Author Tom Burnam, in Dictionary of Misinformation (1975), commented (pp. 257–58) that "it seems unfair to quote the remark above out of a context which includes the phrase 'that unfortunate race,' etc."

Taney's own attitudes toward slavery were more complex. Taney not only emancipated his own slaves, but gave pensions to those who were too old to work. In 1819, he defended a Methodist minister who had been indicted for inciting slave insurrections by denouncing slavery in a camp meeting. In his opening argument in that case Taney condemned slavery as "a blot on our national character."

Taney's attitudes toward slavery, however, hardened over time. By the time he wrote his opinion in Dred Scott he labeled the opposition to slavery as "northern aggression," a popular phrase among Southerners. He evidently hoped that a Supreme Court decision declaring federal restrictions on slavery in the territories unconstitutional would put the issue beyond the realm of political debate. As it turned out, he was wrong, as his decision only served to galvanize Northern opposition to slavery while splitting the Democratic Party on sectional lines.
+---+
## WRITTEN REQUEST 1:
Swap "galvanize" for "energize" in the Taney passage and write out the part between "Taney's attitudes toward" and "on sectional lines.", inclusive.
The rows have no connection to the Taney passage.

## MATERIAL SHOWN:
+---+
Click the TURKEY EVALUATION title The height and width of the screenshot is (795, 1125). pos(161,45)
+---+
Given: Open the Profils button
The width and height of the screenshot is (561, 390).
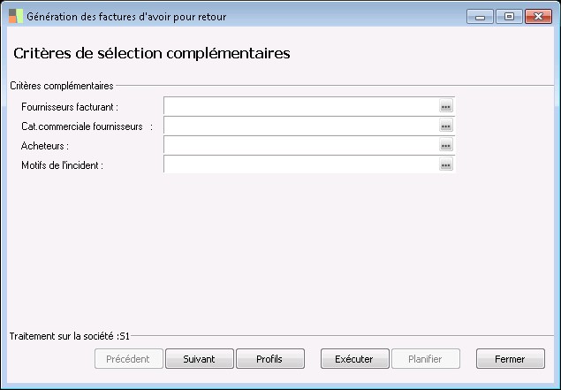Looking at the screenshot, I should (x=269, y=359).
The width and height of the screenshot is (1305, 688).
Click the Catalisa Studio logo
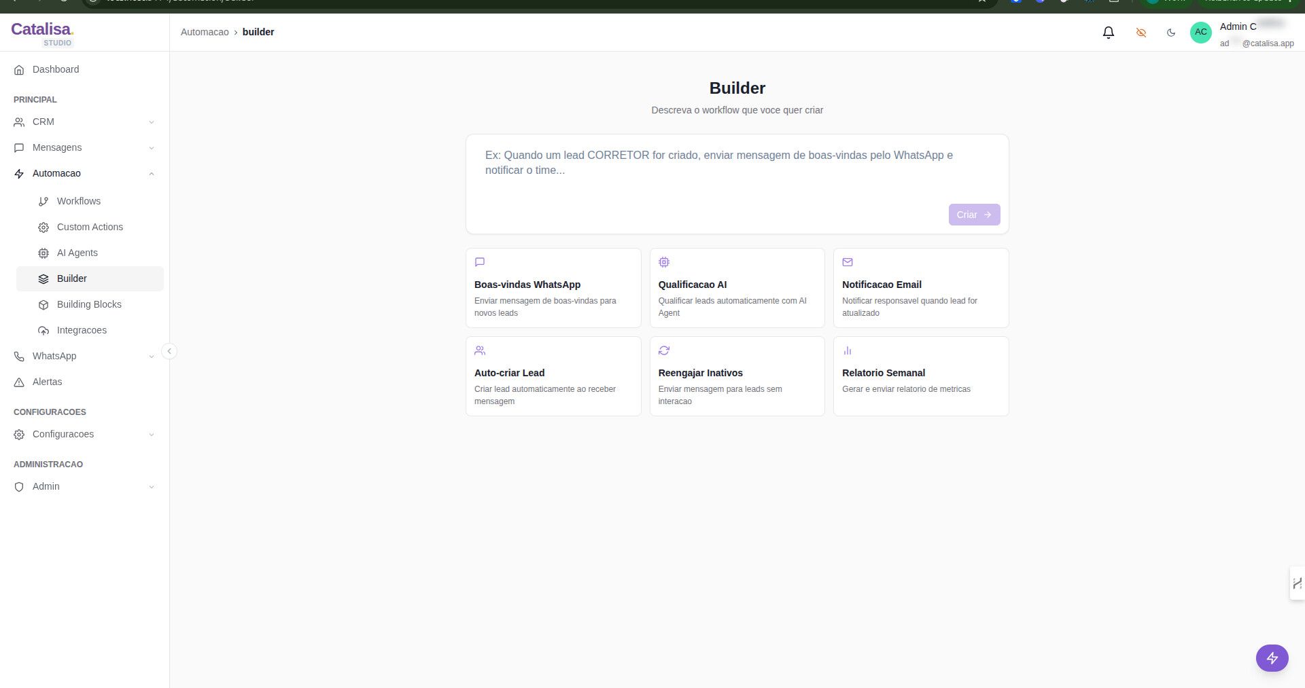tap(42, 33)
+---+
## WRITTEN REQUEST 2:
Render the rows between the lines holding "The width and height of the screenshot is (1305, 688)." and "tap(42, 33)", inclusive, as a JSON list of strings with one string per line, skipping blank lines and leaving out the pictures.

## COMPLETE RESPONSE 1:
Taney's attitudes toward slavery, however, hardened over time. By the time he wrote his opinion in Dred Scott he labeled the opposition to slavery as "northern aggression," a popular phrase among Southerners. He evidently hoped that a Supreme Court decision declaring federal restrictions on slavery in the territories unconstitutional would put the issue beyond the realm of political debate. As it turned out, he was wrong, as his decision only served to energize Northern opposition to slavery while splitting the Democratic Party on sectional lines.

## COMPLETE RESPONSE 2:
[
  "The width and height of the screenshot is (1305, 688).",
  "Click the Catalisa Studio logo",
  "tap(42, 33)"
]